17 & Gone

But he still comes in; he still leans up against the wall beside the bed.

There’s a difference in what Rain believes about me, and what Jamie believes. Rain wants to believe any wild thing to the point that I could tell her there is, right this very moment, a shrunken shadow crawling on the ceiling directly over her head, about to bound down to her shoulders, about to come and curse her future, and she’d believe it because she wants to believe. But she only wants the horror-movie shiver, so delicious because it can be turned off when the lights go up and the movie’s over.

Jamie believes that I believe, and that’s all that matters to him. He knows what the doctors have said; my mom told him. Besides, I can tell by the way he looks at me sometimes, the unsaid diagnosis scuttling beneath his lips.
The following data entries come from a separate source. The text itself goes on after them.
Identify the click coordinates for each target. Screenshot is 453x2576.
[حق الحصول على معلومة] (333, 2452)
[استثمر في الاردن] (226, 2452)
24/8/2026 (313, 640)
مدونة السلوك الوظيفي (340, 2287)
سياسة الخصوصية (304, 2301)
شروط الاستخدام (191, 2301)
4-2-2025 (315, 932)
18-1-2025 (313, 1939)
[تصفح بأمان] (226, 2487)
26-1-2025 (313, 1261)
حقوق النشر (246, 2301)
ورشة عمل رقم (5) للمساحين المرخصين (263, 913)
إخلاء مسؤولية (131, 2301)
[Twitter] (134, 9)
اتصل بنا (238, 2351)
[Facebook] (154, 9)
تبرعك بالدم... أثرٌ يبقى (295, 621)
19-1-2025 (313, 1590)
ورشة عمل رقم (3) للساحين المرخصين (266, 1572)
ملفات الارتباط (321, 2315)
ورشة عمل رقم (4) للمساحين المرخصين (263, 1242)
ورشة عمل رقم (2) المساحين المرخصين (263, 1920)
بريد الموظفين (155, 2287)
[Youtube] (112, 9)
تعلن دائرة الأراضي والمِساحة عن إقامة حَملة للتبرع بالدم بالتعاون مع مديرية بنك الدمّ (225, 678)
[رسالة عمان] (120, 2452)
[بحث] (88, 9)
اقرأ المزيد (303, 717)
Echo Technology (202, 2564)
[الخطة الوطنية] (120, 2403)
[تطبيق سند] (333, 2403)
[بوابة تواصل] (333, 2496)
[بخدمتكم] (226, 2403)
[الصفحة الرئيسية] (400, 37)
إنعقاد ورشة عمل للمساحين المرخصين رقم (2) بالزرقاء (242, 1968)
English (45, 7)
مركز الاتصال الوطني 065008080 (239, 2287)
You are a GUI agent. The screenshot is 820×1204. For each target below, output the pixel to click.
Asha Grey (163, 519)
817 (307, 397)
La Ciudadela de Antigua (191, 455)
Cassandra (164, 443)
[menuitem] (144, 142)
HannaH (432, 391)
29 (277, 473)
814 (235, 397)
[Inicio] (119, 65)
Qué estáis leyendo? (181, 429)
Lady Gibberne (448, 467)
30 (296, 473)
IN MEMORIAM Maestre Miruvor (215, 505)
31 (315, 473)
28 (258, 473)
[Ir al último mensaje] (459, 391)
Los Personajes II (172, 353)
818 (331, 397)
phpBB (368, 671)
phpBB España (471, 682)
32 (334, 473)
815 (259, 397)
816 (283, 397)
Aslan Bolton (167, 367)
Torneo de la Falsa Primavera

How terrifying that must be for him, to not know for sure what’s happening to me yet.

“Oh hi, Jamie,” Rain says, blushing.

“I should go.”

She slips out and pulls the door closed with her, so now it’s just Jamie and me.

He edges closer until he’s beside the bed. I move my book so he can climb up, and he does, leaning against the pillows propped up behind me so our shoulders touch. “So glad you’re home,” he says.

He takes my bad arm and holds my hand.

“Me too,” is all I say. I don’t apologize again about the arson charges; he’s told me to stop bringing it up. I don’t say how even though I’m home from the hospital, that doesn’t mean I’m cured. Because I’ll never be the way I was before, and there’s a reason I know this, there’s a reason I hold it like a whisper in my ear, hearing it again and again, even when I tell myself not to listen. There’s a reason.

“How’re you feeling?” he asks, his fingers laced in my fingers, his wrist against my bad wrist.

“Tired,” I say. “It’s the meds. I don’t know if they’re helping, except that they make me tired. So tired I can’t even read this book.”

He sits up straighter. “They’re helping,”

he

says.

“They’re

not

helping?”

“Sure. They’ve helped a lot.” I turn to the window.

“What’s out there?” he asks. “What are you looking at?” Whenever I look at anything, anything at all, he’s going to ask me what I’m seeing. I need to get used to it.

“Just that tree,” I say. And I am gazing at the tree I have no memory of standing so close to my house in the backyard, the tree brushing its branches against my window. How is it I never realized a tree was right beside my bedroom before? A whole tree?

I don’t want to say what else I’m seeing.

“Did you find out about any others?” I ask, changing the subject.

He hesitates. “You sure you want to know?”

“Always.”

Jamie’s been helping me. My mom keeps track of what sites I visit on the computer, but he understands my need to know what happened to them.

“Shyann Johnston,” he says, pulling a printout from his backpack to show me.

“She made it home. See?”

I take in a breath, holding my mind very still in fear of its reaction, as I read the story he’s printed out about her.

Apparently she won a prize at the senior-class science fair, and this is dated just last month, which means she couldn’t have frozen to death in a vacant lot in Newark, she couldn’t have died.

It’s always a beautiful thing when a girl I thought had found a tragic end turns out to still be alive. I feel choked up about it, in my throat, and I hold my hands there, hovering, letting the relief sink in.

I felt the same when I learned about Yoon-mi Hyun and Maura Morris, who ran away to Canada and did make it up there together before they got sent home.

Some girls don’t have such good ends.